It’s rare that a horror film can show me something I’ve never seen before, but by the time The Witch’s titular character grinds an infant into bloody broomstick fuel, I was already certain that Robert Eggers’ haunting debut feature was going to bombard me with imagery even my imagination’s darkest impulses couldn’t conjure. Thankfully, The Witch has much more to offer than nightmare fuel – which is plentiful. It’s also a morbid take on the coming-of-age genre, a cannily detailed character piece, and, above all else, a tremendous declaration of voice for one of horror cinema’s most promising new directors.
Set in New England decades before the Salem witch trials, The Witch follows a family that’s exiled from their compound into the wilderness beyond. Patriarch William (Ralph Ineson) leads them to a small patch of land, but their attempts to settle there are derailed when something in the woods snatches the family infant away while oldest sister Thomasin (Anya Taylor-Joy) is playing with him. With Thomasin facing the scorn of her mother (Kate Dickie) for losing her infant brother, the family begins to self-destruct in ways both wholly natural and chillingly supernatural.
Despite its horror trappings, The Witch works best as a macabre coming-of-age story, following Thomasin as the loss of her brother and her disillusionment with her stubborn, scornful parents send her reeling into adulthood. The film boasts an intelligent subtext, injecting a horrific edge into the tale of Thomasin’s burgeoning maturity and condemning the religious fanaticism that causes her family’s exile. Wisely, The Witch never overlooks that her parents’ religious fervor and condemnation of things they don’t understand do more to push Thomasin into darkness than the film’s titular villain ever could.
Much of The Witch’s thematic and narrative ambition rests squarely on the shoulders of Anya Taylor-Joy, who is fantastic in her first major role, navigating tricky and potentially silly territory with the perfect blend of fear, maternal instinct towards her younger siblings, and even the occasional note of menace. Thomasin is just a normal, frustrated teen girl stuck in a horrific circumstance, and Taylor-Joy charts a very irregular character arc without missing a beat.

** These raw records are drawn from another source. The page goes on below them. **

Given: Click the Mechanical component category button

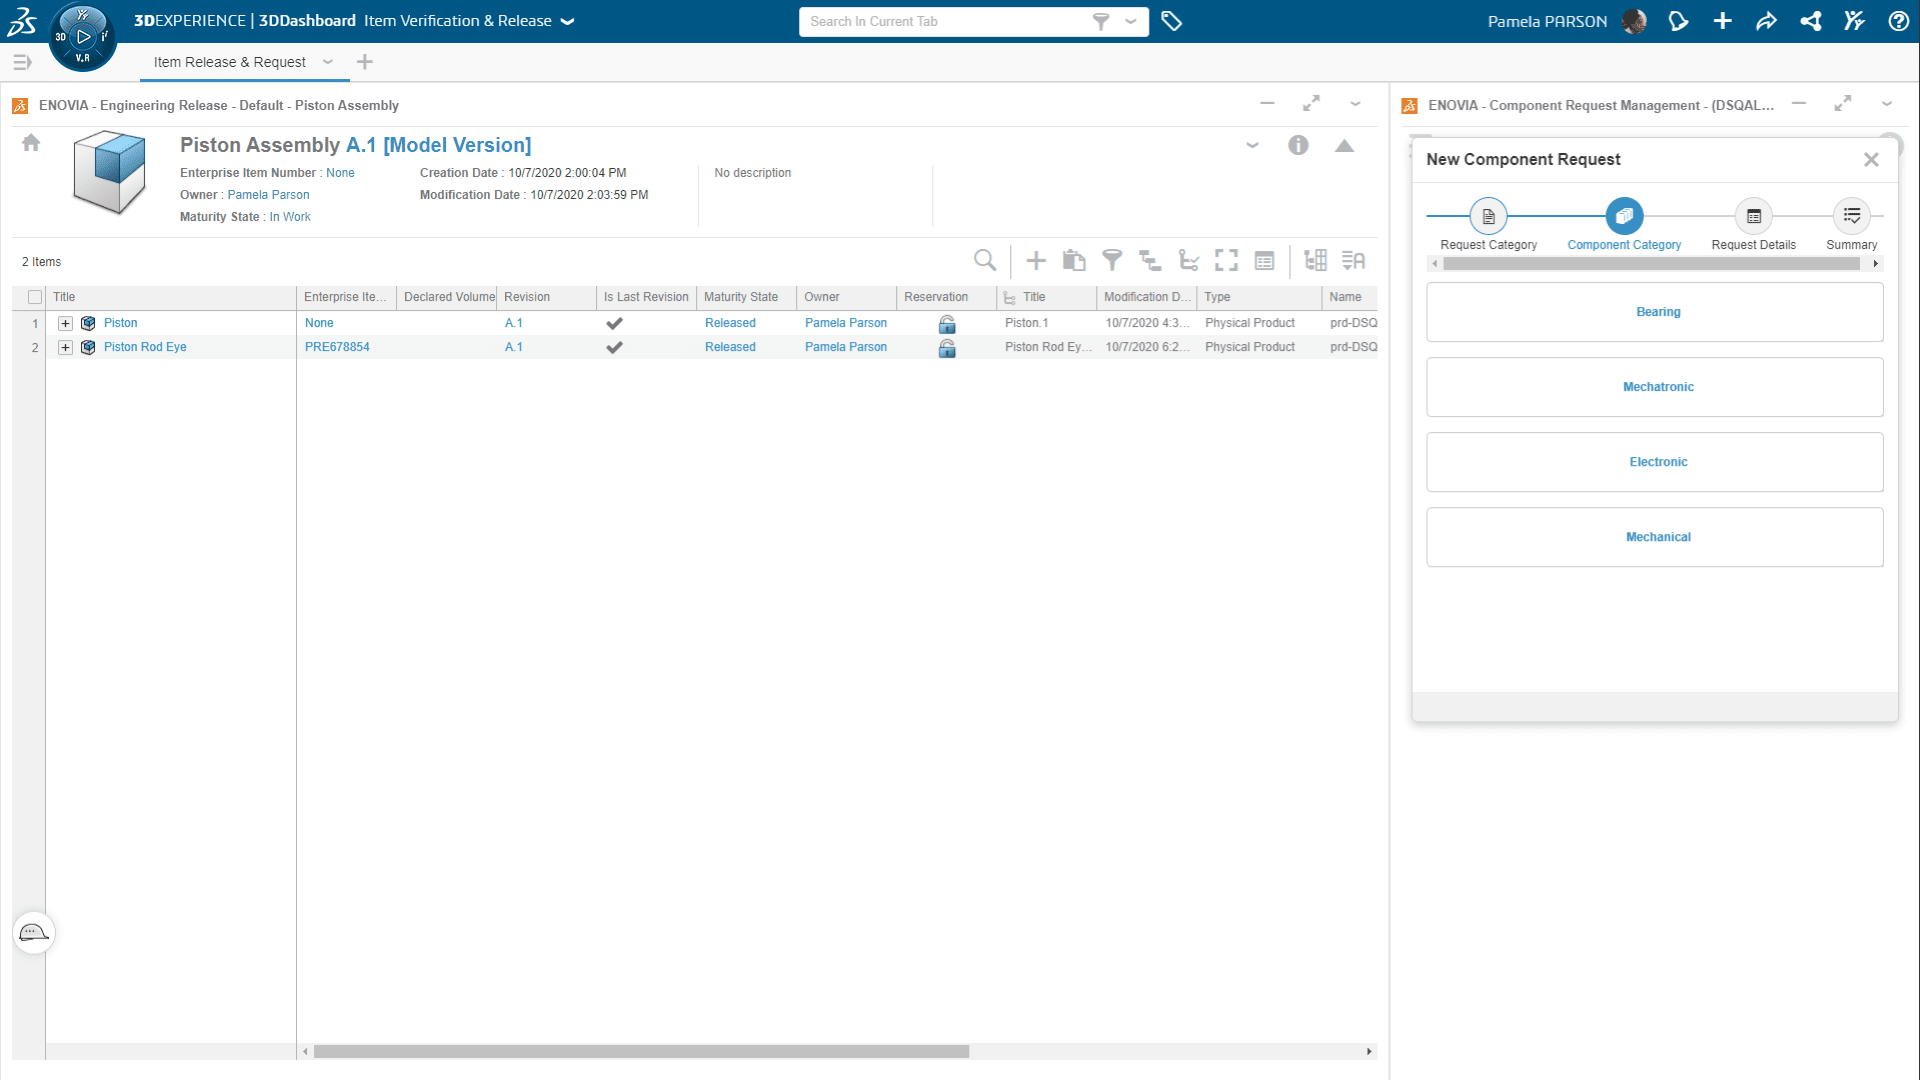Looking at the screenshot, I should [x=1658, y=537].
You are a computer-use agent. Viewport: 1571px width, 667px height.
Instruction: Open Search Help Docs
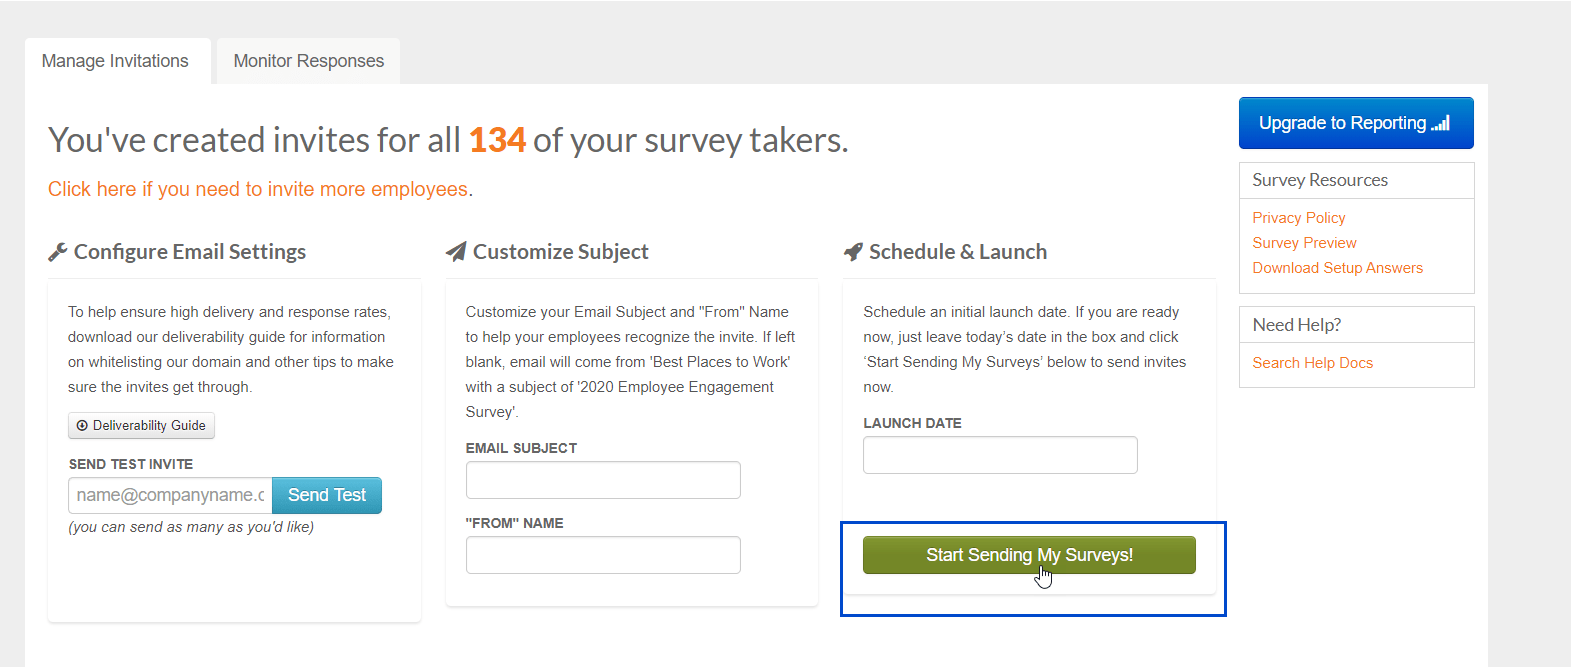1312,362
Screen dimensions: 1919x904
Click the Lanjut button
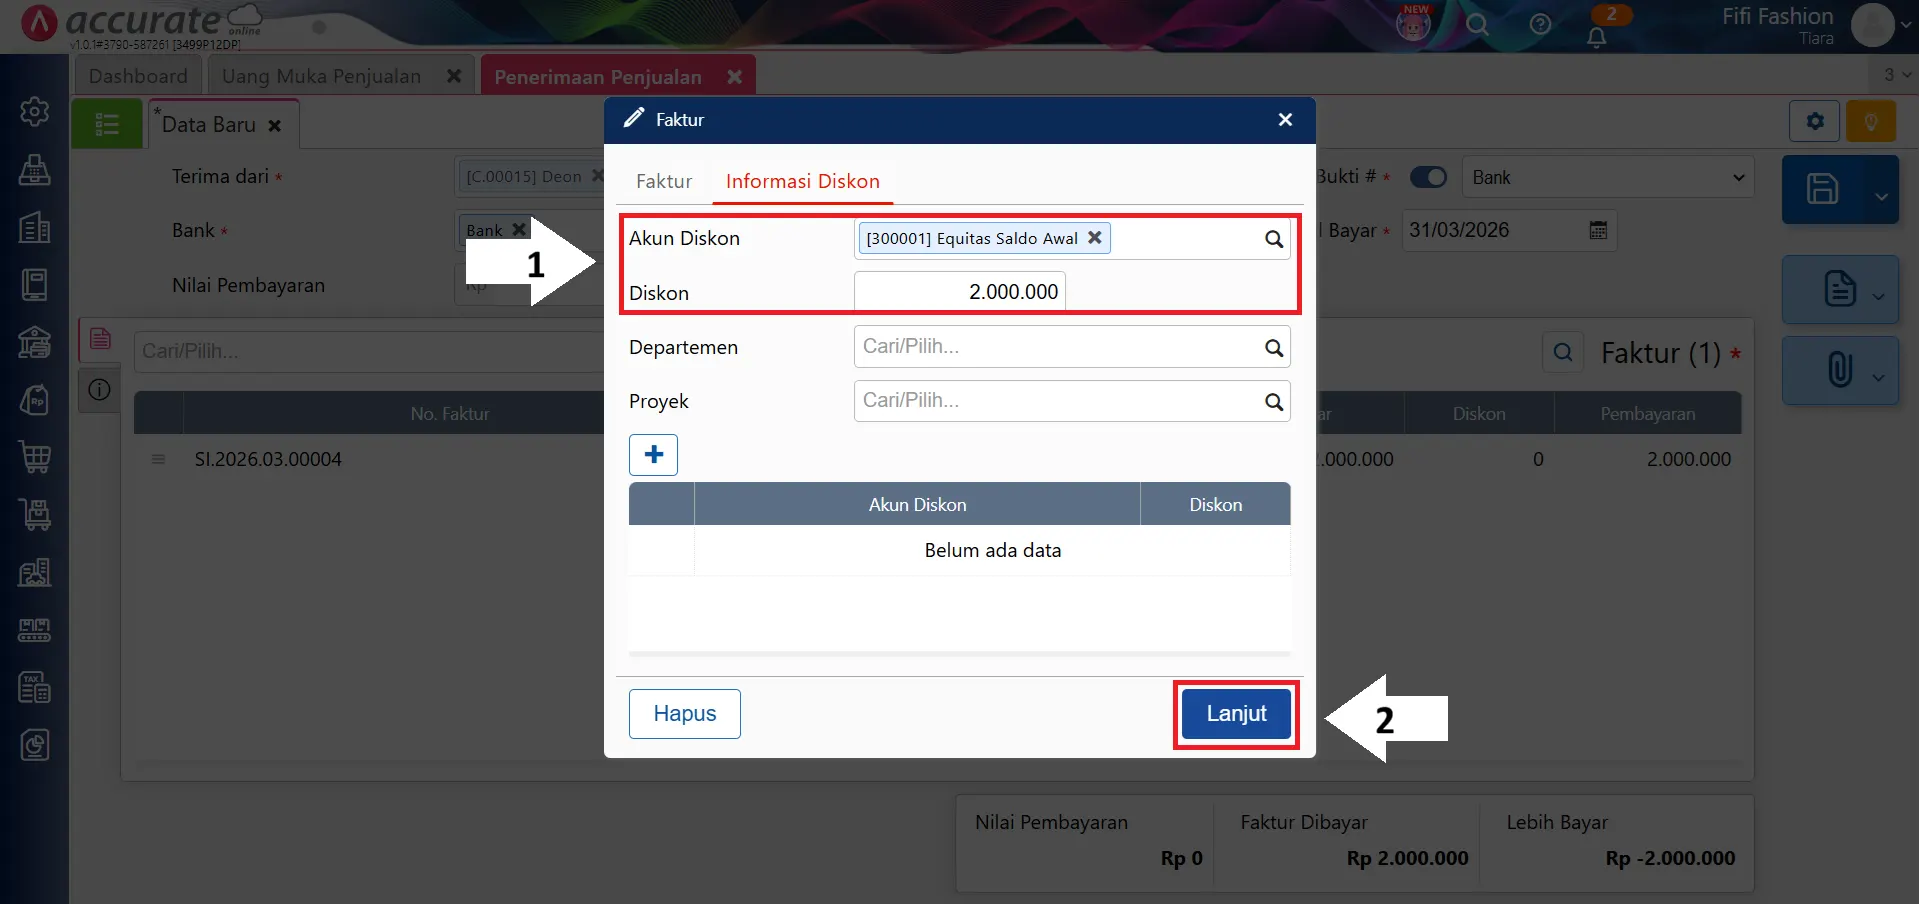click(1236, 714)
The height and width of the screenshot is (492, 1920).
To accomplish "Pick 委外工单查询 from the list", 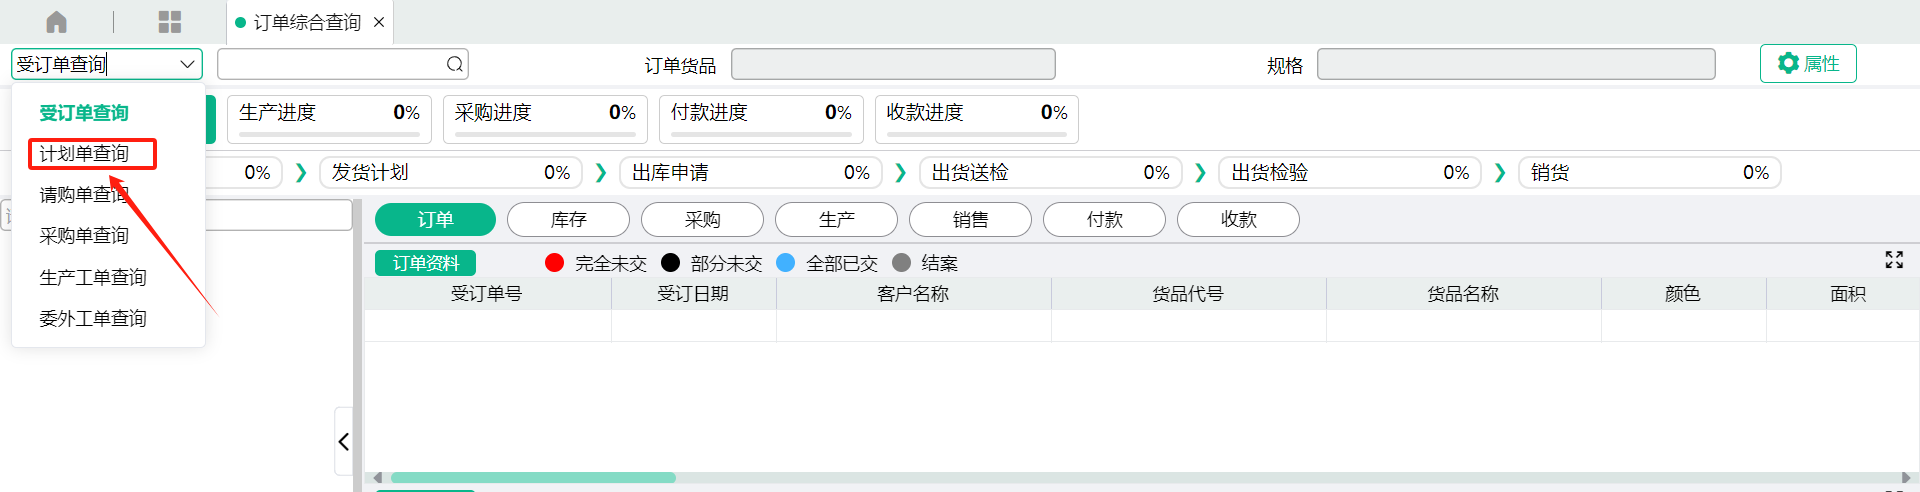I will tap(93, 318).
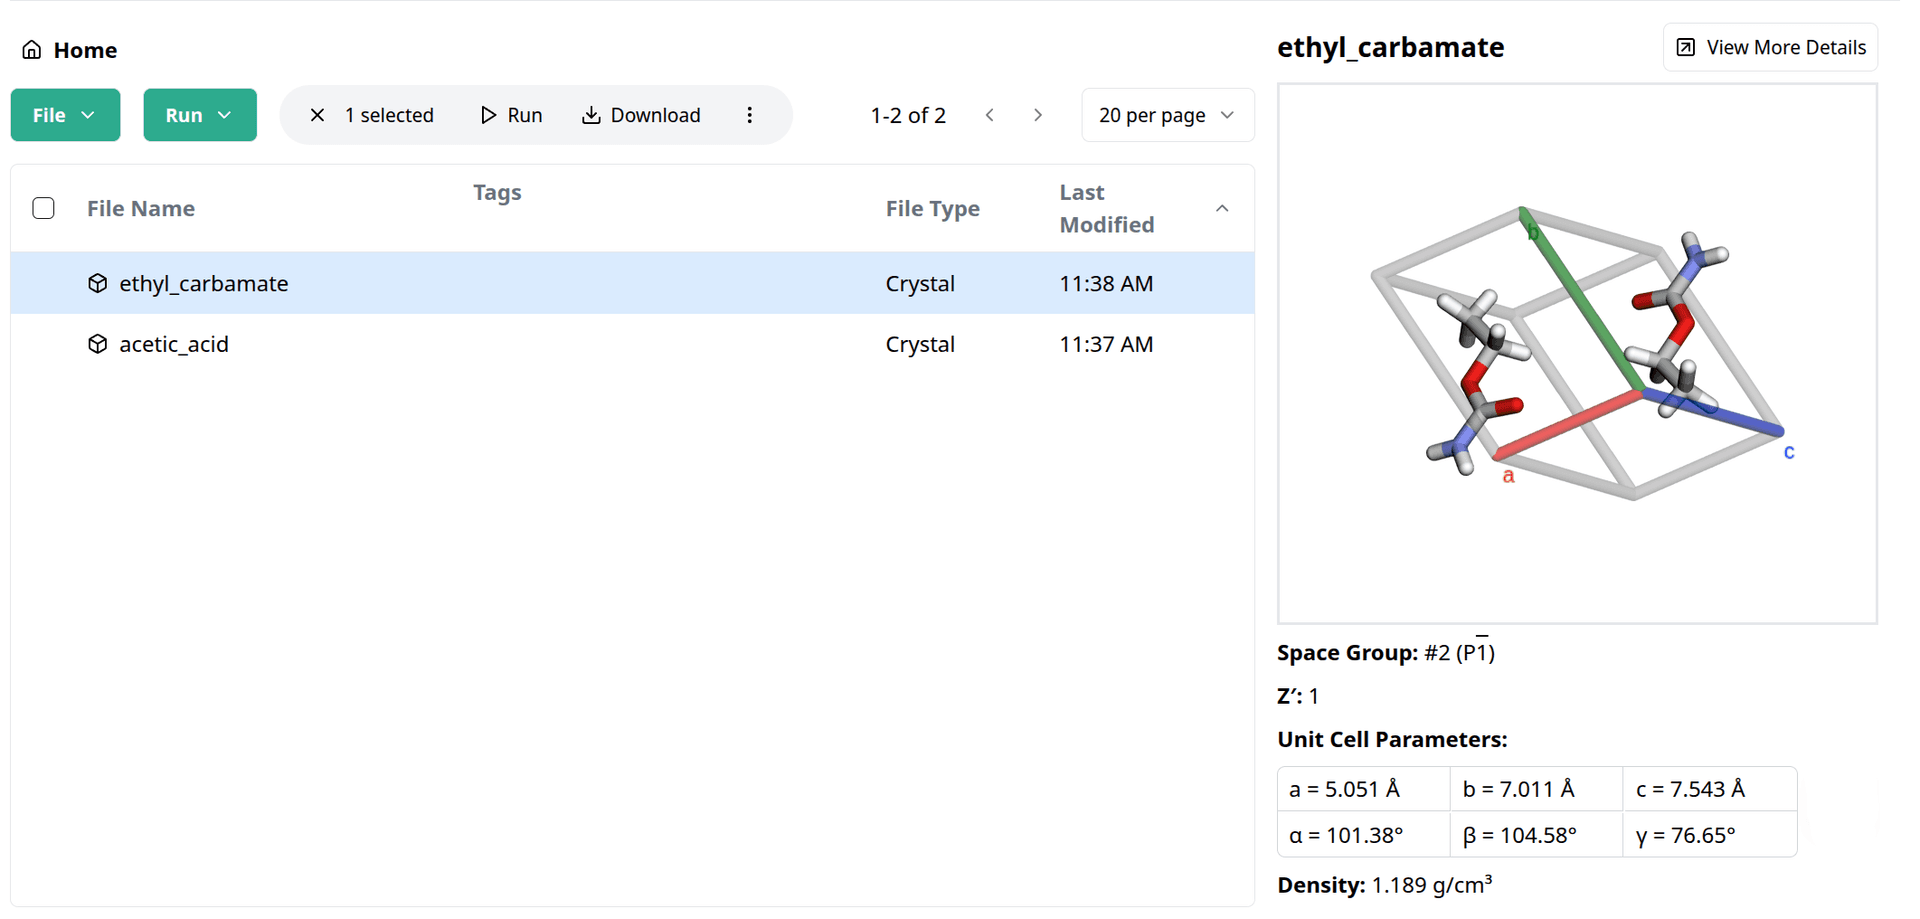Sort the list by File Name column

click(x=141, y=208)
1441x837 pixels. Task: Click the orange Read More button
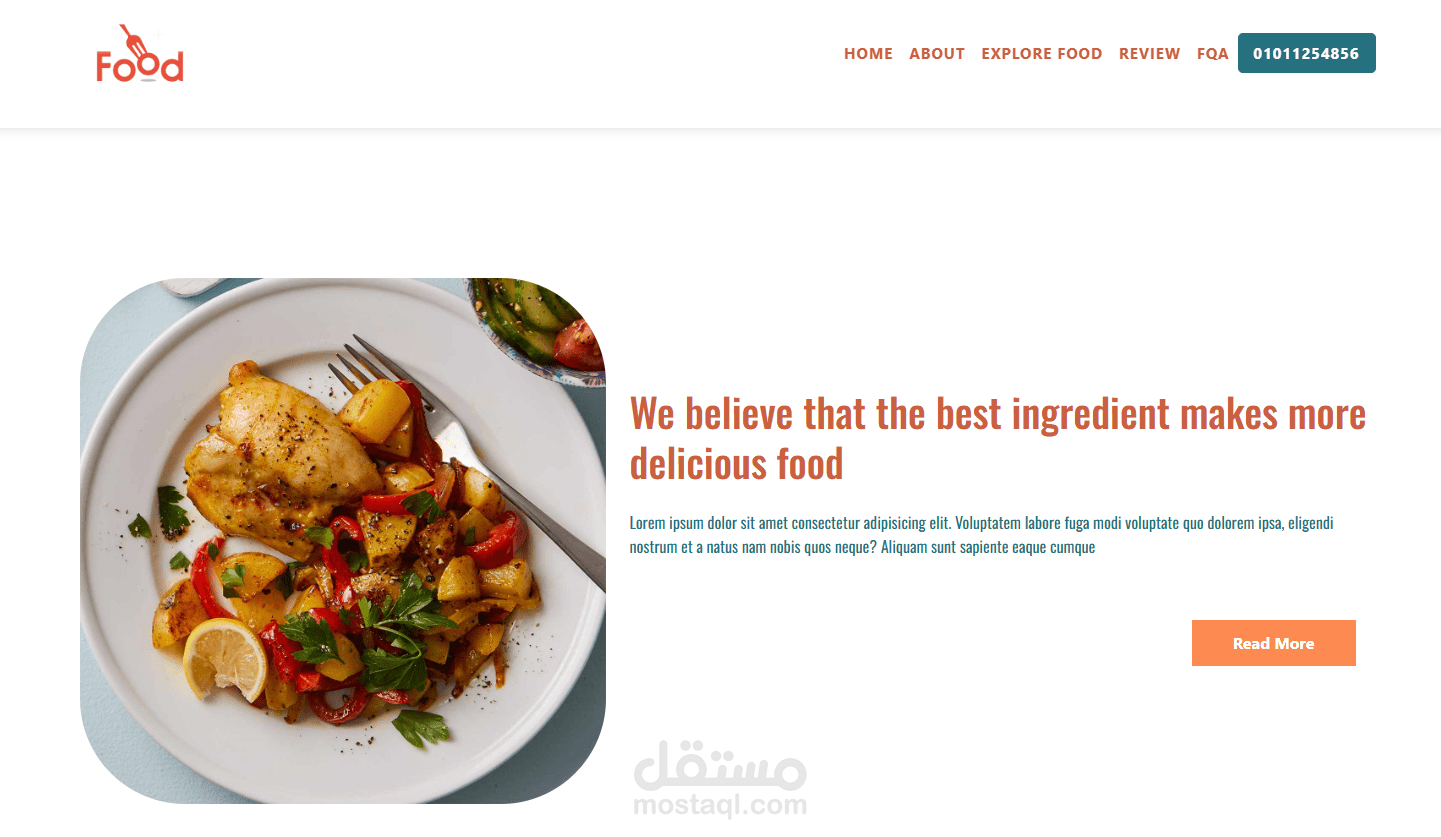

The world Thomasin inhabits is perfectly etched by Eggers, who does everything he can to immerse the audience in the early 1600s, taking most of his dense but fascinating dialogue from first-hand sources and weaving plenty of authentic details into the slowly mounting tension of his script. He also excellently directs the film’s small ensemble, especially Ralph Ineson, gruff and grudgingly paternal as the fiery, hypocritical William, and Kate Dickie, whose internal battle between spite and affection for her children is wonderfully charted. Special note must also go to Harvey Scrimshaw, who plays Thomasin’s brother Caleb, and is spectacularly committed to one of the film’s most grueling scenes, delivering passionate religious conviction and chilling terror in equal measure.
Really, all of the period details and great performances that Eggers packs into The Witch are in service of the slow dawning horror of the film’s story. Eggers mines old wives’ tales and primal night terrors alike, slowly accumulating a series of things not quite right around the family farm, starting with dead corn and escalating into things much more haunting. The Witch’s progression is a subtle one, and by the time things get downright terrifying, the film has wiggled its way under your skin and settled in your spine for the unnerving conclusion. Eggers displays a strong eye for both underplayed creepy moments and pure, blistering horror, and the film’s bracing final moments are a disturbing powerhouse of a payoff. However, the film’s greatest and most unsettling creation is Black Phillip, the sinister goat who could be the source of the family’s troubles and an early contender for villain of the year.
In every detail, from the effective performances to the deeply unsettling score, Robert Eggers displays an absolute control of form and tone. The Witch is a promising start for this intriguing new director, a massively effective horror film with an incredible degree of difficulty that succeeds for its unabashed commitment to its setting and world. Eggers’ effortless command of every aspect of The Witch sets it apart, but the film’s true power emerges in the weeks and months after seeing it, as just the memories of unnerving moments like a crow’s deadly feast or a gravelly whispered question are enough make this viewer have a full-body shudder.